9. D’une part, il ressort des pièces du dossier, et notamment de la demande de modification du permis de construire en litige déposée le 19 janvier 2024, que les surfaces créées seront de 185 m² pour les deux logements, de 527 m² pour le stationnement clos et couvert non situé dans la verticalité du bâti et de 124,3 m² pour le stationnement clos et couvert situées dans la verticalité du bâti. Contrairement à ce que soutiennent les requérants, il ne ressort pas des pièces du dossier que les espaces dédiés aux garages doivent être considérés comme des espaces de stockage de biens devant être qualifiés d’entrepôt au sens des dispositions du PLUi citées au point précédent du présent jugement.

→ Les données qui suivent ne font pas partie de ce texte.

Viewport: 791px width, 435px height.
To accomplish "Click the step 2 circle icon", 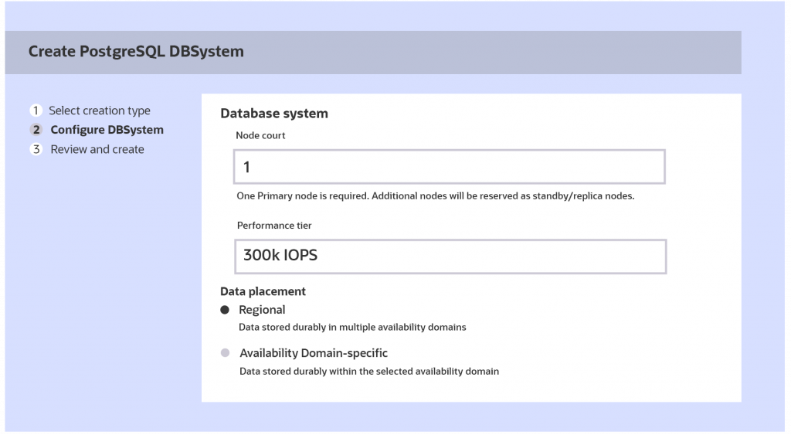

10. D’autre part, un permis de construire n'a d'autre objet que d'autoriser la construction d'immeubles conformes aux plans et indications fournis par le pétitionnaire. La circonstance que ces plans et indications pourraient ne pas être respectés ou que ces immeubles risqueraient d'être ultérieurement transformés ou affectés à un usage non conforme aux documents et aux règles générales d'urbanisme n'est pas, par elle-même, sauf le cas d'éléments établissant l'existence d'une fraude à la date de la délivrance du permis, de nature à affecter la légalité de celui-ci. Par suite, les requérants ne peuvent utilement soutenir que les surfaces créées pourraient à l’avenir être utilisées comme entrepôt et non comme garages.

11. Il résulte de ce qui précède que le moyen tiré de la méconnaissance des dispositions du PLUi relatives à l’affectation des sols doit être écarté.

12. Il résulte de tout ce qui précède que les requérants ne sont pas fondés à demander l’annulation de l’arrêté du 23 novembre 2022 par lequel le maire d’Albi a délivré un permis de construire à M. A... en vue de la réalisation de garages et de deux logements sur un terrain situé 142, avenue Dembourg.

Sur les frais liés au litige :

13. Dans les circonstances de l’espèce, il n’y a pas lieu de faire droit aux conclusions de M. A... présentées sur le fondement des dispositions de l’article L. 761-1 du code de justice administrative.

D E C I D E :

Article 1er : La requête de Mme F... et M. C... est rejetée.

Article 2 : Les conclusions présentées par M. A... au titre de l’article L. 761-1 du code de justice administrative sont rejetées.

Article 3 : Le présent jugement sera notifié à Mme B... F... et M. D... C..., à M. E... A... et à la commune d’Albi.

Délibéré après l’audience du 18 décembre 2025 à laquelle siégeaient :

M. Grimaud, président,
Mme Bouisset, première conseillère,
Mme Méreau, conseillère.

Rendu public par mise à disposition au greffe le 8 janvier 2026.

La rapporteure,

M. MÉREAU
Le président,

P. GRIMAUD

La greffière,

M.-E. LATIF


La République mande et ordonne au préfet du Tarn en ce qui le concerne ou à tous commissaires de justice à ce requis en ce qui concerne les voies de droit commun contre les parties privées, de pourvoir à l’exécution de la présente décision.